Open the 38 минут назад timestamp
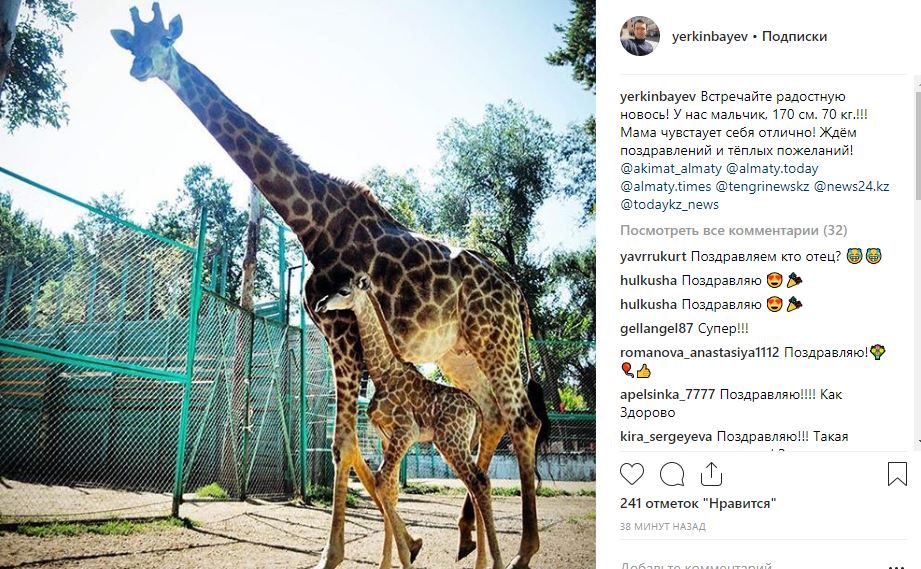Screen dimensions: 921x569 [x=663, y=527]
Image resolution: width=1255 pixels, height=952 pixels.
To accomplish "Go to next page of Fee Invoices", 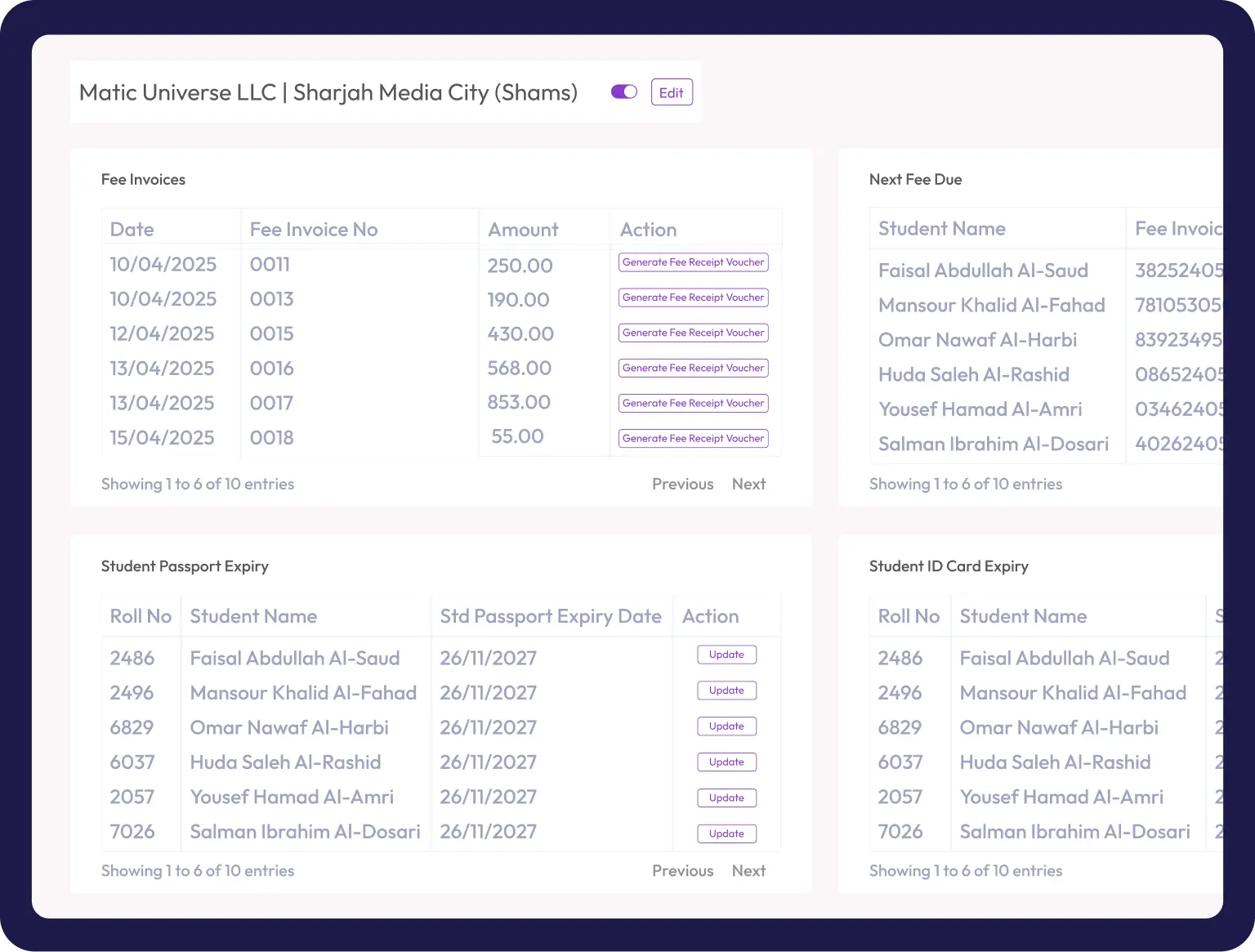I will click(x=748, y=484).
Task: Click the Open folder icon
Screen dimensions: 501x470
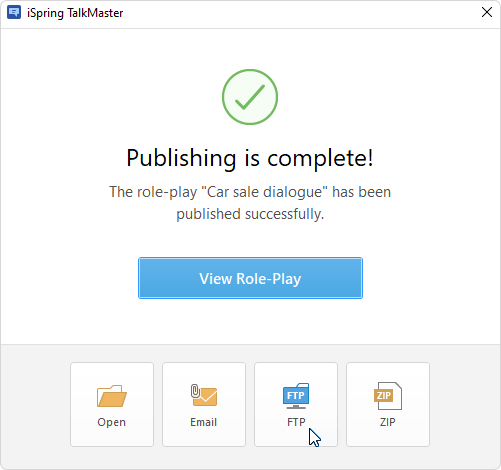Action: coord(112,396)
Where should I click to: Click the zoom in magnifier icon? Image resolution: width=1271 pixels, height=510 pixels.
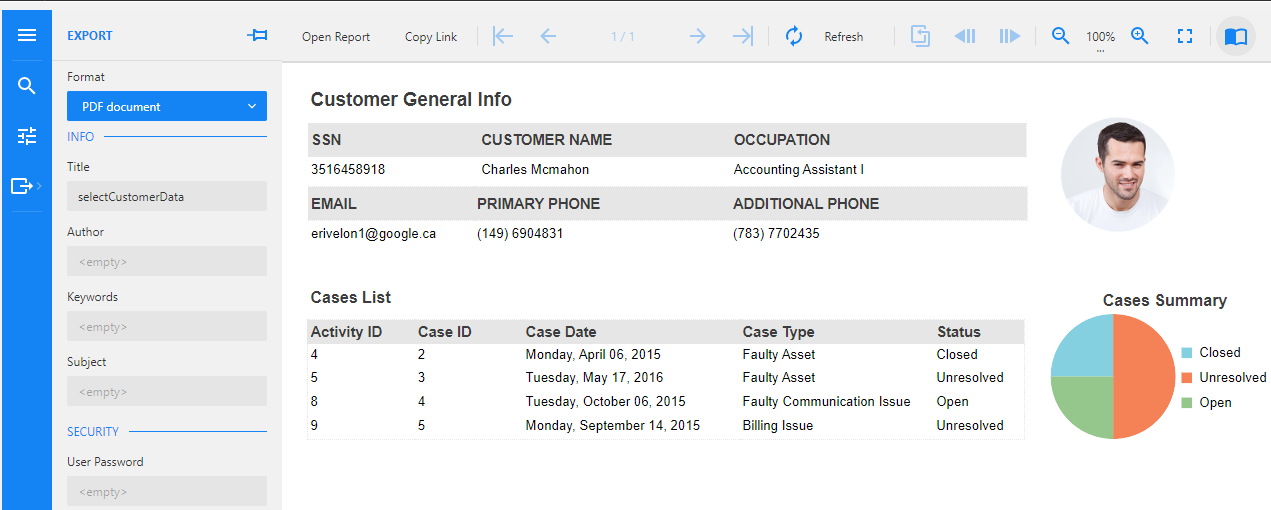point(1140,36)
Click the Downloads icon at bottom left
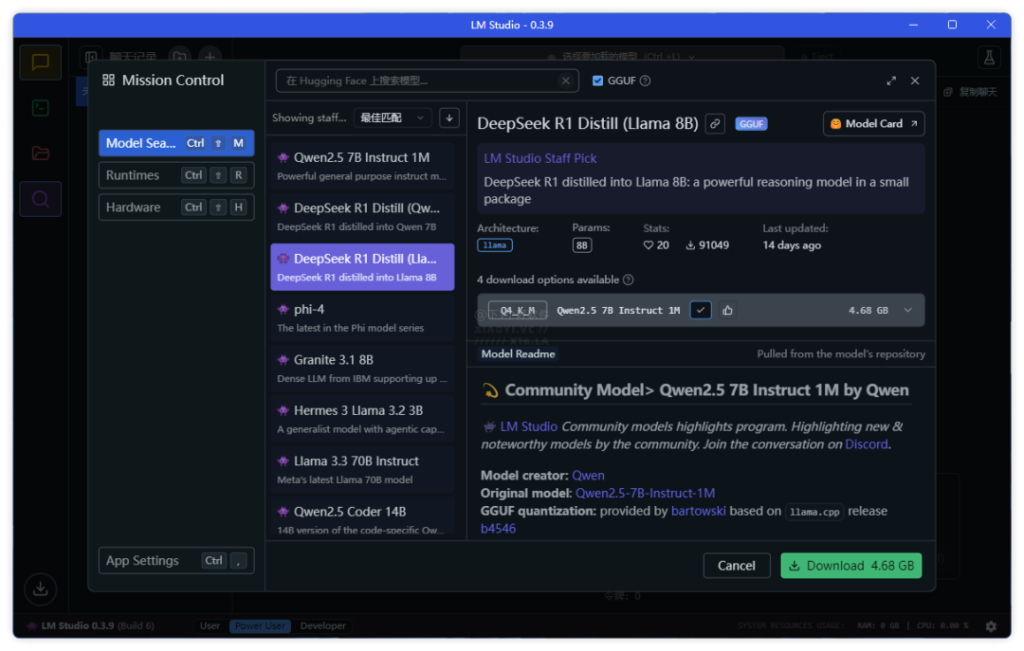 point(40,589)
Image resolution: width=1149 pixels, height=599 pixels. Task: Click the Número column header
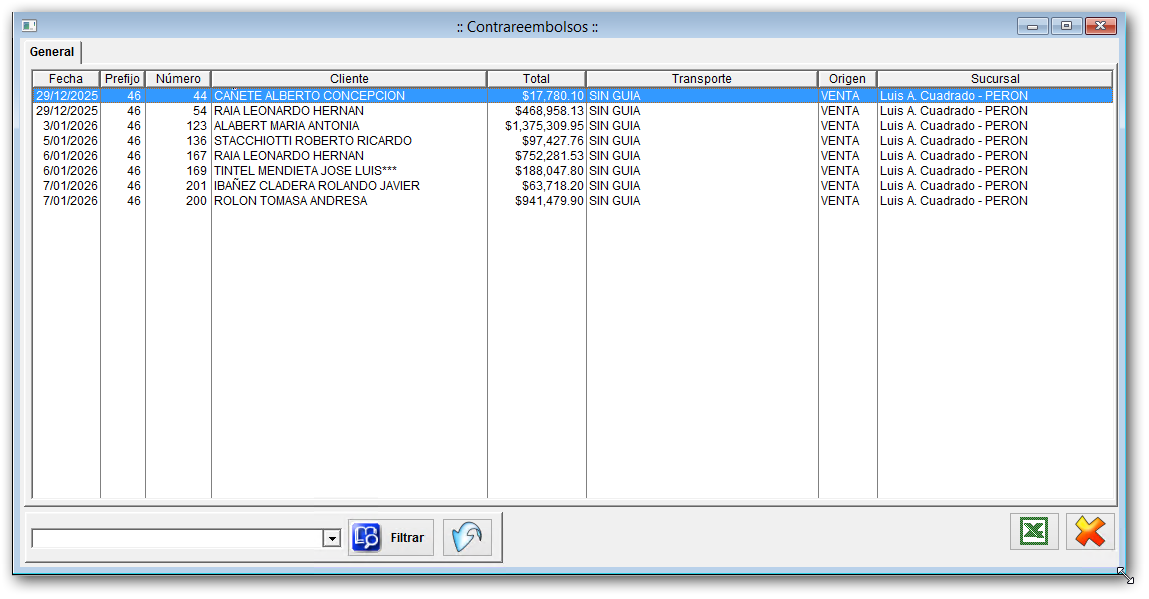point(178,79)
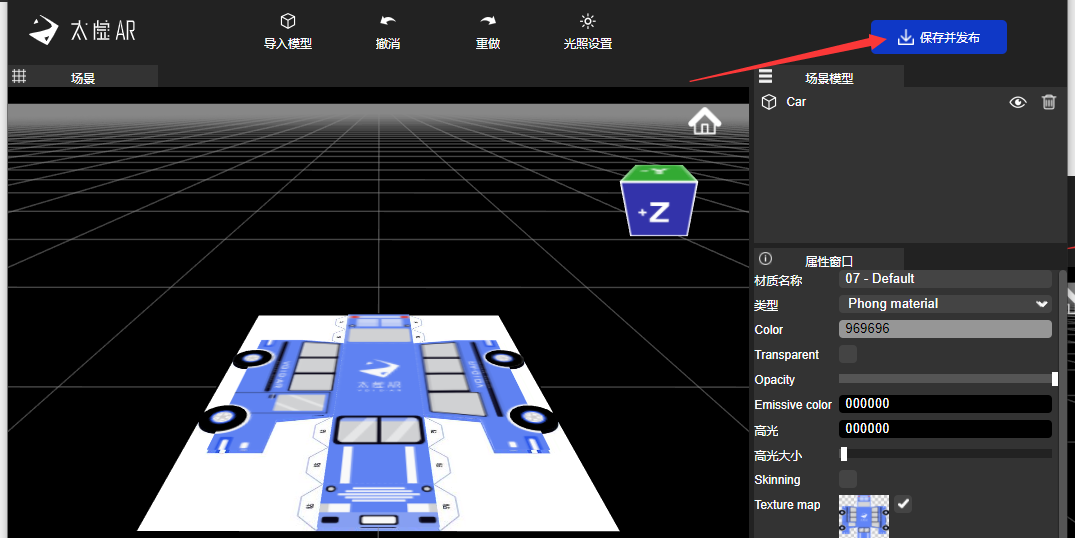Click the redo arrow icon
1075x538 pixels.
[488, 21]
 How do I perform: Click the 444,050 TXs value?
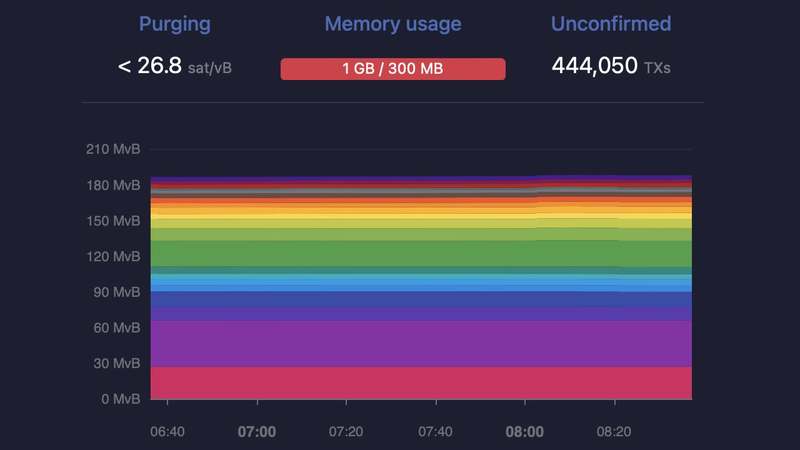click(x=611, y=66)
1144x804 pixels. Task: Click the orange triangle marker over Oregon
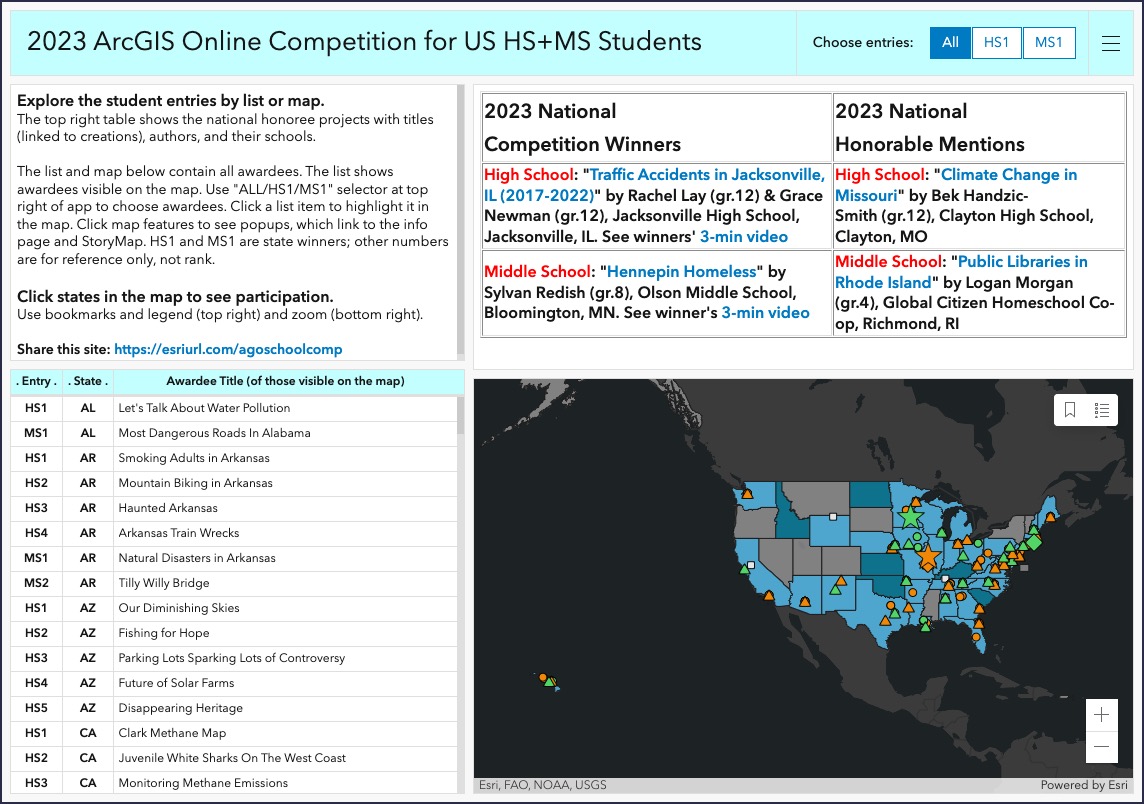747,494
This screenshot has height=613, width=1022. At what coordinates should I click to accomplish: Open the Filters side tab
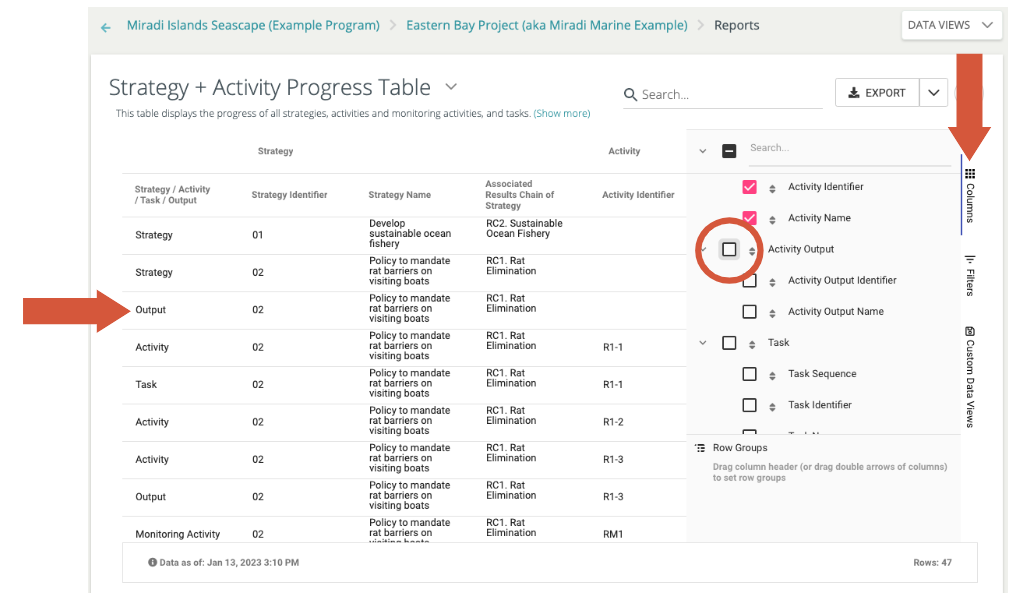click(969, 275)
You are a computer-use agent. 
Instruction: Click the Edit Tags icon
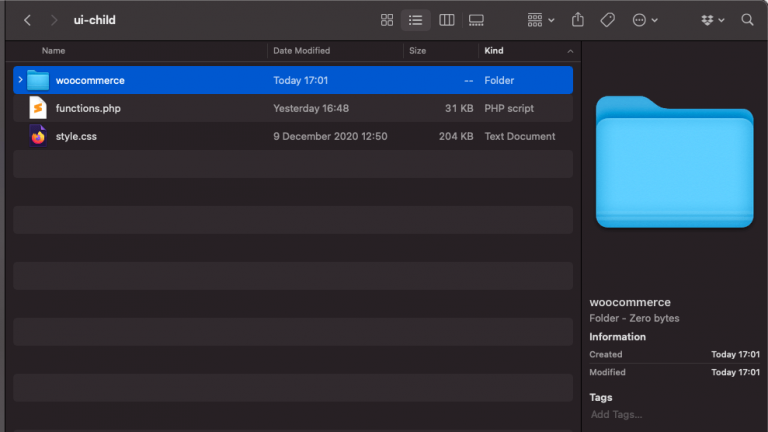click(607, 20)
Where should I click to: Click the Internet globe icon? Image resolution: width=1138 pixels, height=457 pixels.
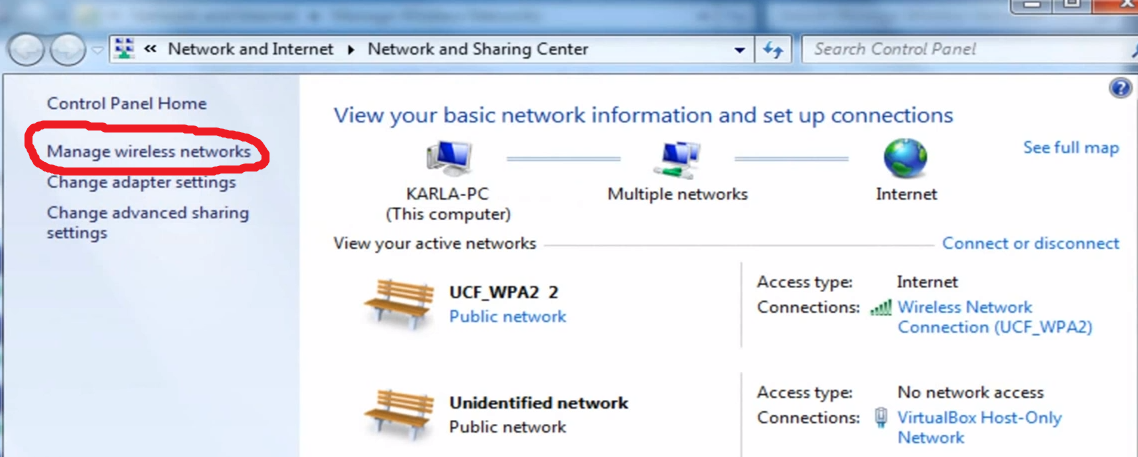click(905, 158)
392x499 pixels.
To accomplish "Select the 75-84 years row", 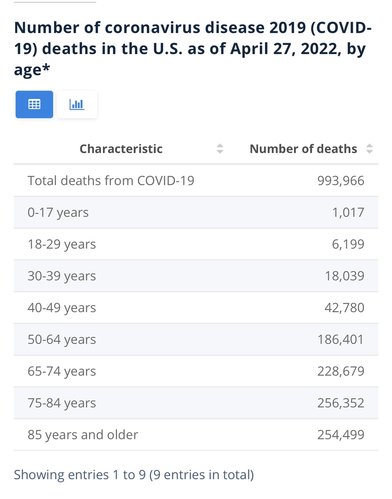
--- --- ---
From the line containing "Screen dimensions: 501x470" down to the last line of the records above, repeat every line exactly and nothing else, dropping any pictures.

▸ **Answer space**
Screen dimensions: 501x470
Action: coord(112,396)
Where should I click to: Click the zoom in magnifier icon? Image resolution: width=1271 pixels, height=510 pixels.
point(1140,36)
Click the Downloads icon at bottom left
 point(40,589)
Image resolution: width=1149 pixels, height=599 pixels. Task: Click the Número column header
point(178,79)
Click the redo arrow icon
1075x538 pixels.
[488, 21]
 How do I perform: Click the 444,050 TXs value?
click(x=611, y=66)
1144x804 pixels. Task: Click the orange triangle marker over Oregon
747,494
This screenshot has height=613, width=1022. At what coordinates should I click to accomplish: Open the Filters side tab
click(969, 275)
You are a computer-use agent. 
Instruction: Click the Edit Tags icon
click(607, 20)
Where should I click to: Click the Internet globe icon? Image resolution: width=1138 pixels, height=457 pixels.
click(905, 158)
392x499 pixels.
To accomplish "Select the 75-84 years row", 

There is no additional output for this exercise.